### Information shown
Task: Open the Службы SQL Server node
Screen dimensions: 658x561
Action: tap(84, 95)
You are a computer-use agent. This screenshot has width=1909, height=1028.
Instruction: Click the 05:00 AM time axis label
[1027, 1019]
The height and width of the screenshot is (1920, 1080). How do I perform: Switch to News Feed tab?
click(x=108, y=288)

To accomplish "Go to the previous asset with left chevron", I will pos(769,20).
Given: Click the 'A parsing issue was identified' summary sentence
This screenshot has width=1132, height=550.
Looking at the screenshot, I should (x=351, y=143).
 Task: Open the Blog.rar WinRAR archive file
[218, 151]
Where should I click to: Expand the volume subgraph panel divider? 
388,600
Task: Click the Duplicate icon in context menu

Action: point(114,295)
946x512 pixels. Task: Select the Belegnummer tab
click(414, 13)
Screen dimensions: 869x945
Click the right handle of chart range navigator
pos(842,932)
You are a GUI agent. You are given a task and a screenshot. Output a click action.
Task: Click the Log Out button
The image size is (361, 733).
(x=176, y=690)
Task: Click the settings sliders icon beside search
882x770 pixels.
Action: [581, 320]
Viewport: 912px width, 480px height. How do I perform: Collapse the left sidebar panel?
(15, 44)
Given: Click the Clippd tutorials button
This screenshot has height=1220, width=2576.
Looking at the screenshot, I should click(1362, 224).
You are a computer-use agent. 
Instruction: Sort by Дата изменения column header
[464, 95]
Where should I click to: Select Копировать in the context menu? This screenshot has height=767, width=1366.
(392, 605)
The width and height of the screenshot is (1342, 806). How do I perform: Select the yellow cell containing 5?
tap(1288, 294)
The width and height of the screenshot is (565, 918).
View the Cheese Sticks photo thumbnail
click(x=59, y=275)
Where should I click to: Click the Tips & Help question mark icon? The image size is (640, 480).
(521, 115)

### Goal of the exercise
Only lines of the data holding the word "button" go in the answer. Please copy each of them.

### Task result
Task: Click the Log Out button
Given: Click the Clippd tutorials button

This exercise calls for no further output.